▸ **What to work on**:
Set down exactly, with nothing added, the lines from the one containing "Refresh the User Groups table" through the end of the entries.

===== Listed entries =====

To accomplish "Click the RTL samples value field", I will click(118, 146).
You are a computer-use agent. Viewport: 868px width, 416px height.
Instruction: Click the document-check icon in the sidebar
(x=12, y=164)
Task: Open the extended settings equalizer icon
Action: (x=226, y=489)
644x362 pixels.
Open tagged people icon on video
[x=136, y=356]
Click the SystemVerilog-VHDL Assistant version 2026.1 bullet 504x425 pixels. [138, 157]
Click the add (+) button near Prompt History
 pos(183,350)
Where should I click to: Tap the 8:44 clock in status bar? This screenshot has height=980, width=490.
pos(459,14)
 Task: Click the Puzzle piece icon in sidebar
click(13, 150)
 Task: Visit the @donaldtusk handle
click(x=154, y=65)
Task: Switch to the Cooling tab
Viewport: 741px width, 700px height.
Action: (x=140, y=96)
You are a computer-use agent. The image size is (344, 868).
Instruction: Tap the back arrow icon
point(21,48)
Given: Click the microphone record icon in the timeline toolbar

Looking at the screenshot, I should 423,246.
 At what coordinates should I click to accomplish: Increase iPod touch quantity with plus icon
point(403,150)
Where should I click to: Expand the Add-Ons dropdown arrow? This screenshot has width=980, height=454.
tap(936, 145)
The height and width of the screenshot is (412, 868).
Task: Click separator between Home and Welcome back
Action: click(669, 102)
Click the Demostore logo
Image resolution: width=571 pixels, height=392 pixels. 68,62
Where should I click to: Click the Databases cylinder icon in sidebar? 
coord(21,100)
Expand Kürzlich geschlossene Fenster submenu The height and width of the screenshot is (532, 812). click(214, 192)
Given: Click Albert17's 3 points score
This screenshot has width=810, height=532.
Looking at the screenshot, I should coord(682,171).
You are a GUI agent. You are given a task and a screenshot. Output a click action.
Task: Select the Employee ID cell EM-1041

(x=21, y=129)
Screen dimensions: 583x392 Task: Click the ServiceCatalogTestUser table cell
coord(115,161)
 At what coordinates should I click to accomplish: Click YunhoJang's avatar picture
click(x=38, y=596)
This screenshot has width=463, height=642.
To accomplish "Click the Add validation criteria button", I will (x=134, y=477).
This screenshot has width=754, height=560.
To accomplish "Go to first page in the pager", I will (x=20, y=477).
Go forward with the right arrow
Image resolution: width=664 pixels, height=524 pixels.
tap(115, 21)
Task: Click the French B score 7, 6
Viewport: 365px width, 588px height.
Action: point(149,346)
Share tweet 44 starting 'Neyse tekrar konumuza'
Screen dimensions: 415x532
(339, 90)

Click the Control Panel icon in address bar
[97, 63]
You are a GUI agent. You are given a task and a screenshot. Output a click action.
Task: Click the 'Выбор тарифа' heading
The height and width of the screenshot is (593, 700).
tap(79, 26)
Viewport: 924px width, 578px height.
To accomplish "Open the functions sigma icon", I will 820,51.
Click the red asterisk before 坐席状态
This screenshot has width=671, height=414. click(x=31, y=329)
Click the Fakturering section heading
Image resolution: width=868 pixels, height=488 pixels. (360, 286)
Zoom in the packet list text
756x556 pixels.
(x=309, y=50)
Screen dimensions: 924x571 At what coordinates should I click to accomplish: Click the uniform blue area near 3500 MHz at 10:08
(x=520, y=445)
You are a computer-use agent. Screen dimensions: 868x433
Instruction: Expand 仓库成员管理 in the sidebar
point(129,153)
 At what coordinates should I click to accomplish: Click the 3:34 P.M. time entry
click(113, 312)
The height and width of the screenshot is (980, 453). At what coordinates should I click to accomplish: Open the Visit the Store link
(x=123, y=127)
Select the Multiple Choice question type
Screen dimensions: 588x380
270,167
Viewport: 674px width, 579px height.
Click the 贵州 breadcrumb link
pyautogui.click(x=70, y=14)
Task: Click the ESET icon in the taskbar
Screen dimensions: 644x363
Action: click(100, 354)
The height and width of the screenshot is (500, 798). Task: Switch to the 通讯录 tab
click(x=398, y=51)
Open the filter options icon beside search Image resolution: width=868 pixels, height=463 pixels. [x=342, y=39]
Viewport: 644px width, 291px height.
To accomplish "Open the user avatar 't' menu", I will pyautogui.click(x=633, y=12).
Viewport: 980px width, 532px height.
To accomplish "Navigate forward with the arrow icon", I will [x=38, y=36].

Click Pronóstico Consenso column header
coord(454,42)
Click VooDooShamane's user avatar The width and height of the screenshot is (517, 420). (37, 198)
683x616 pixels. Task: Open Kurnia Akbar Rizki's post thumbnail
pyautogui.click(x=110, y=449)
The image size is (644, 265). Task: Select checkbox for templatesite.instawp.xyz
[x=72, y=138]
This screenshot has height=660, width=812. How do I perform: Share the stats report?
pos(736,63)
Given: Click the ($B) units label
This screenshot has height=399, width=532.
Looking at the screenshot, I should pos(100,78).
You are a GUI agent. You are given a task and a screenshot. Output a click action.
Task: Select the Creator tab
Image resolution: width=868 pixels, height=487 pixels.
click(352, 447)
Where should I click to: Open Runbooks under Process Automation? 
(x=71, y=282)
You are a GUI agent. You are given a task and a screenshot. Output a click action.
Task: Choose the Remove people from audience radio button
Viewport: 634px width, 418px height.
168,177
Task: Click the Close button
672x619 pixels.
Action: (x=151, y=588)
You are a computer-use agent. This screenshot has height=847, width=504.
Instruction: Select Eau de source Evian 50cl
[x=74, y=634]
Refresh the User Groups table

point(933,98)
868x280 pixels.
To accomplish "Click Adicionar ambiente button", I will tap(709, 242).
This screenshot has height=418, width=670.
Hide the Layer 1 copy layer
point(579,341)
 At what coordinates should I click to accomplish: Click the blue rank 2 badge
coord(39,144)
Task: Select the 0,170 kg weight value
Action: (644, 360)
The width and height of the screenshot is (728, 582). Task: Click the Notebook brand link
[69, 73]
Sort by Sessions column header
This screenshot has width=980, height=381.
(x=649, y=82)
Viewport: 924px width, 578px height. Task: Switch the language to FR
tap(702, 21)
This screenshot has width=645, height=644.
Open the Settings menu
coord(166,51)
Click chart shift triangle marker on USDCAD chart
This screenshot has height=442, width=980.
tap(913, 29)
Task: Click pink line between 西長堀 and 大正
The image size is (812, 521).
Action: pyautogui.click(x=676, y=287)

=====

▸ **Completed task**:
Refresh the User Groups table

point(933,98)
868x280 pixels.
To accomplish "Click Adicionar ambiente button", I will tap(709, 242).
This screenshot has height=418, width=670.
Hide the Layer 1 copy layer
point(579,341)
 At what coordinates should I click to accomplish: Click the blue rank 2 badge
coord(39,144)
Task: Select the 0,170 kg weight value
Action: (644, 360)
The width and height of the screenshot is (728, 582). Task: Click the Notebook brand link
[69, 73]
Sort by Sessions column header
This screenshot has width=980, height=381.
(x=649, y=82)
Viewport: 924px width, 578px height. Task: Switch the language to FR
tap(702, 21)
This screenshot has width=645, height=644.
Open the Settings menu
coord(166,51)
Click chart shift triangle marker on USDCAD chart
This screenshot has height=442, width=980.
tap(913, 29)
Task: Click pink line between 西長堀 and 大正
The image size is (812, 521).
Action: pyautogui.click(x=676, y=287)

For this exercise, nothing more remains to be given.